● **How to complete this task**
Please return all lines of the data below containing the string "Open".

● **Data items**
Start of Block
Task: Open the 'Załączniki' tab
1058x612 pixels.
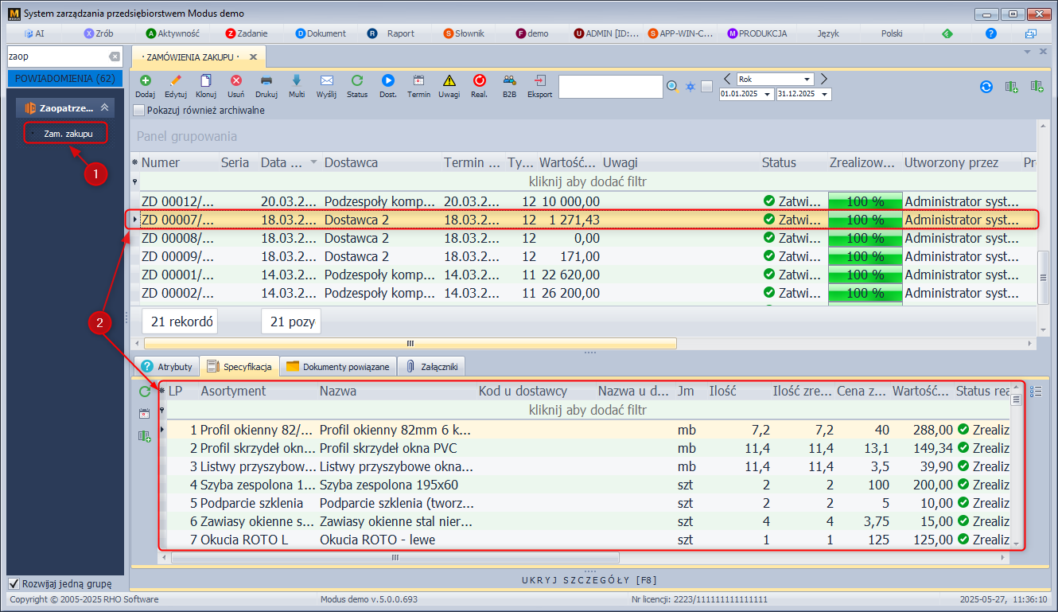Action: click(x=430, y=367)
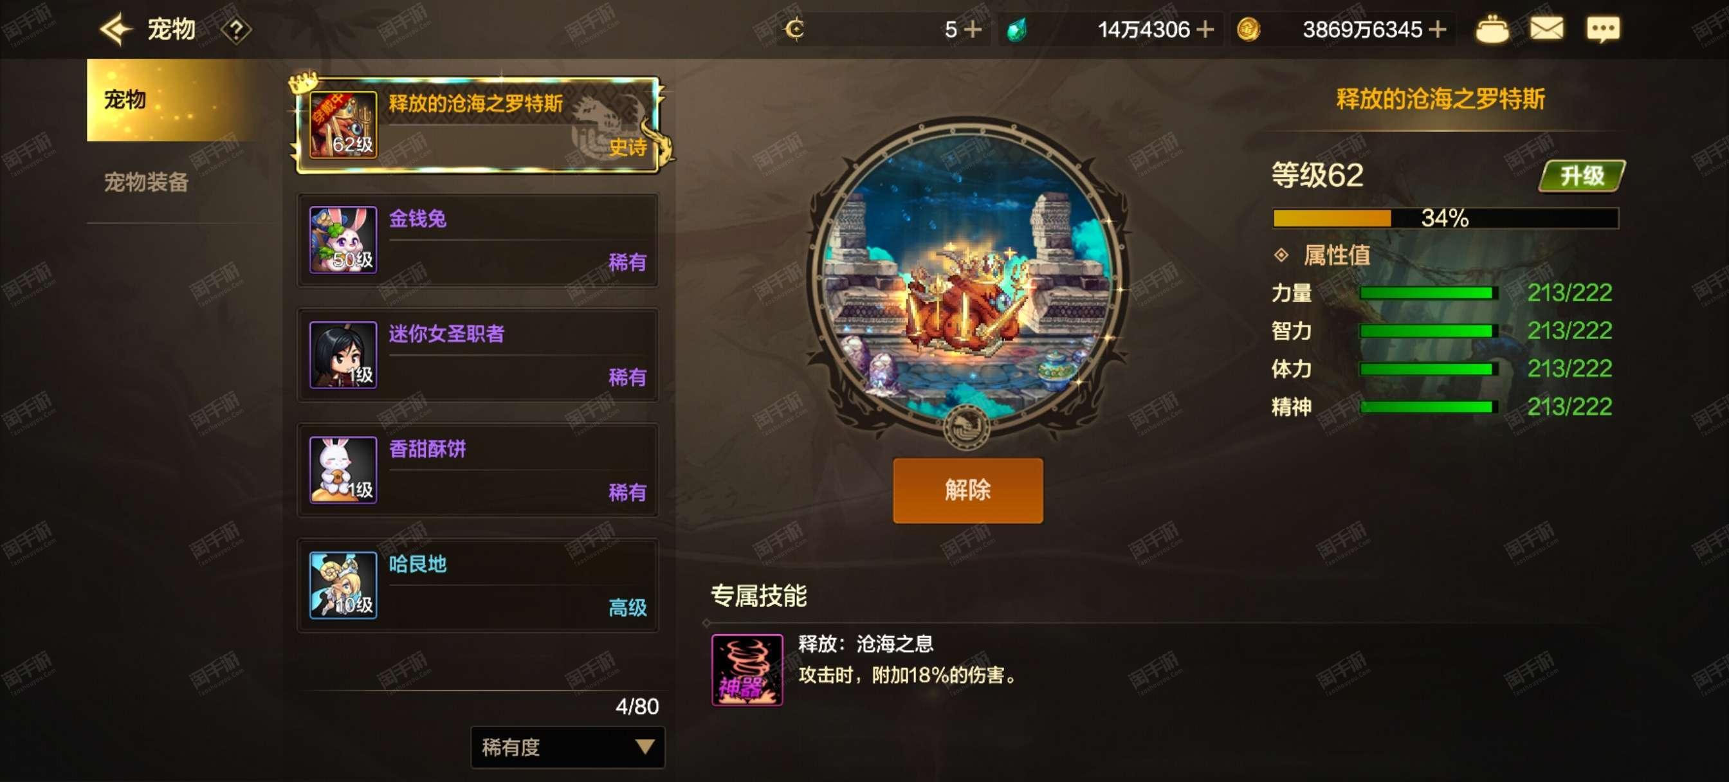The height and width of the screenshot is (782, 1729).
Task: Select the 金钱兔 pet entry
Action: pos(477,240)
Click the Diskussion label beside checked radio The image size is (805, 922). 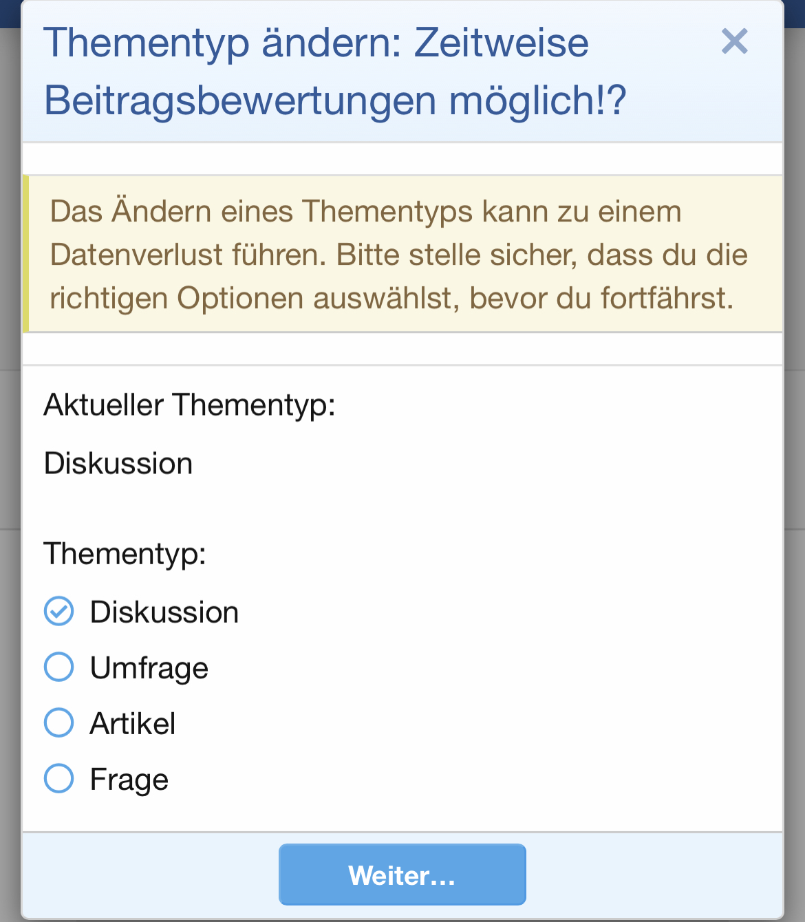coord(164,612)
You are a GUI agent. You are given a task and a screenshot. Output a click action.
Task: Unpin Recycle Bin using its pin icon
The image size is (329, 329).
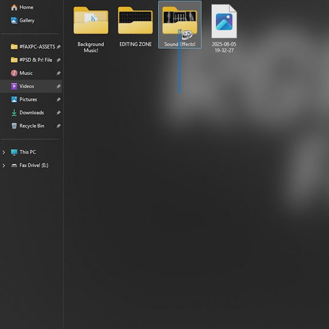[x=59, y=126]
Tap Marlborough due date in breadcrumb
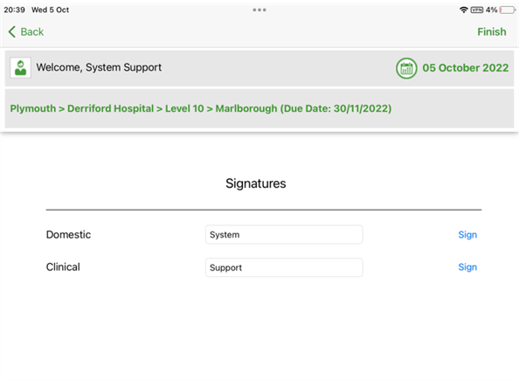519x380 pixels. point(303,108)
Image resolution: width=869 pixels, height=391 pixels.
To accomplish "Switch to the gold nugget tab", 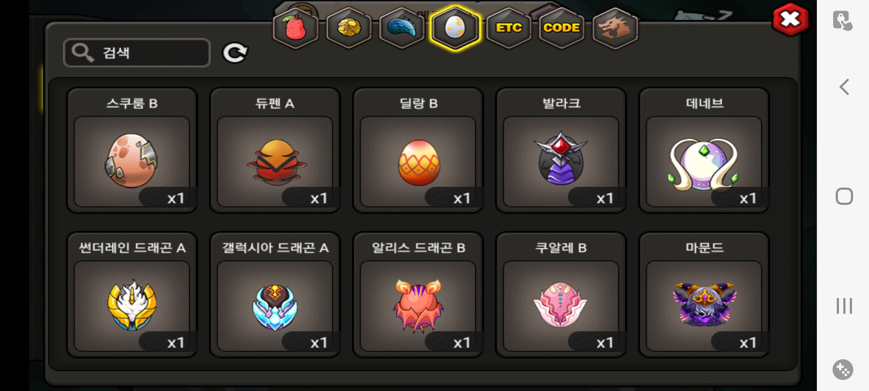I will (x=349, y=28).
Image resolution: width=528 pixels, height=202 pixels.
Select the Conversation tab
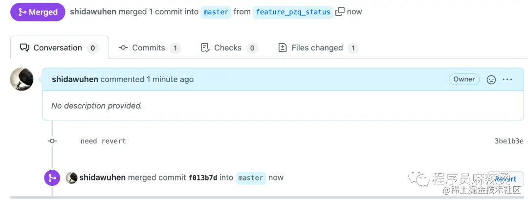point(58,48)
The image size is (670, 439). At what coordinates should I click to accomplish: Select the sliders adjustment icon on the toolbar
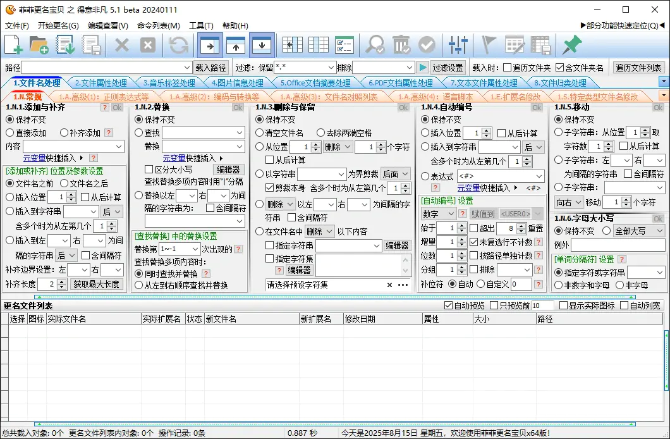point(457,45)
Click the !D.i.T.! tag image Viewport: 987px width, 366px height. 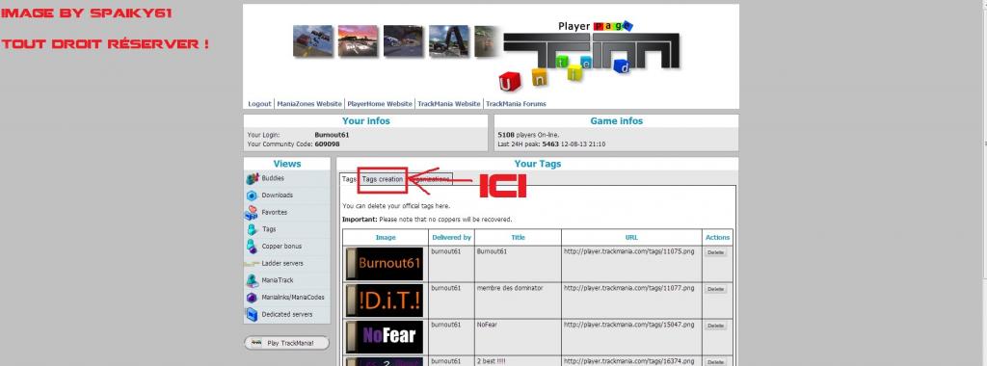385,300
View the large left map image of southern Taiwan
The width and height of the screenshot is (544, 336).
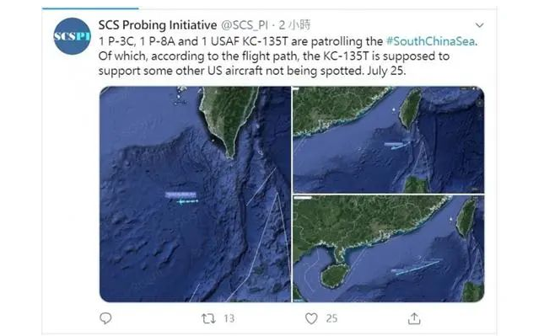[195, 194]
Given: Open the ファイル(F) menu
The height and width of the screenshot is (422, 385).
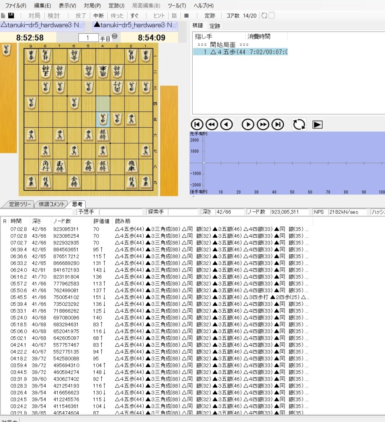Looking at the screenshot, I should point(16,5).
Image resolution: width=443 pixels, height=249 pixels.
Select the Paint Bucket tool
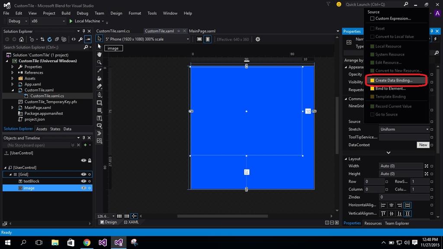(x=100, y=78)
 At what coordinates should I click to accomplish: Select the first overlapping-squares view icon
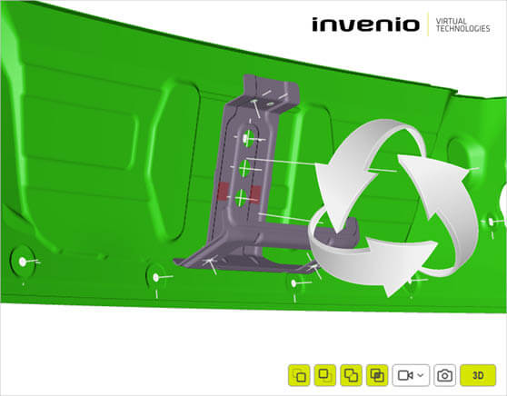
End of Block
● **Expected answer**
Task: Open the 'Załączniki' tab
Given: Open the ファイル(F) menu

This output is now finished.